UNITED STATES
SECURITIES AND EXCHANGE COMMISSION
Washington, D.C. 20549
FORM 8-K
CURRENT REPORT
Pursuant to Section 13 or 15(d) of the
Securities Exchange Act of 1934
Date of Report (Date of Earliest Event Reported): April 16, 2021
SYNNEX CORPORATION
(Exact name of registrant as specified in its charter)
Delaware | 001-31892 | 94-2703333 |
(State or Other Jurisdiction of Incorporation) | (Commission File Number) | (I.R.S. Employer Identification Number) |
44201 Nobel Drive, Fremont, California |
| 94538 |
(Address of principal executive offices) |
| (Zip Code) |
(510) 656-3333
(Registrant’s telephone number, including area code)
N/A
(Former name or former address, if changed since last report.)

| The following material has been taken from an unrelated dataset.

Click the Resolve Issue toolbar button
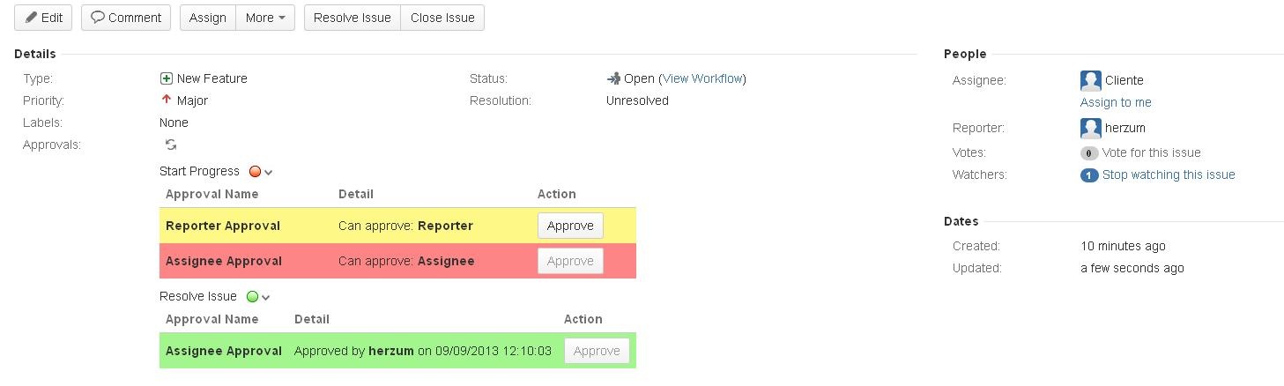 352,18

Check the appropriate box below if the Form 8-K filing is intended to simultaneously satisfy the filing obligations of the registrant under any of the following provisions:
☐ | Written communications pursuant to Rule 425 under the Securities Act (17 CFR 230.425) |
|
|
☒ | Soliciting material pursuant to Rule 14a-12 under the Exchange Act (17 CFR 240.14a-12) |
|
|
☐ | Pre-commencement communications pursuant to Rule 14d-2(b) under the Exchange Act (17 CFR 240.14d-2(b)) |
|
|
☐ | Pre-commencement communications pursuant to Rule 13e-4(c) under the Exchange Act (17 CFR 240-13e-4(c)) |
Securities registered pursuant to Section 12(b) of the Act:
Title of each class | Trading Symbol(s) | Name of each exchange on which registered |
Common Stock, par value $0.001 per share | SNX | The New York Stock Exchange |
Indicate by check mark whether the registrant is an emerging growth company as defined in Rule 405 of the Securities Act of 1933 (§230.405 of this chapter) or Rule 12b-2 of the Securities Exchange Act of 1934 (§240.12b-2 of this chapter).
Emerging growth company ☐
If an emerging growth company, indicate by check mark if the registrant has elected not to use the extended transition period for complying with any new or revised financial accounting standards provided pursuant to Section 13(a) of the Exchange Act. ☐
Item 1.01 Entry into a Material Definitive Agreement.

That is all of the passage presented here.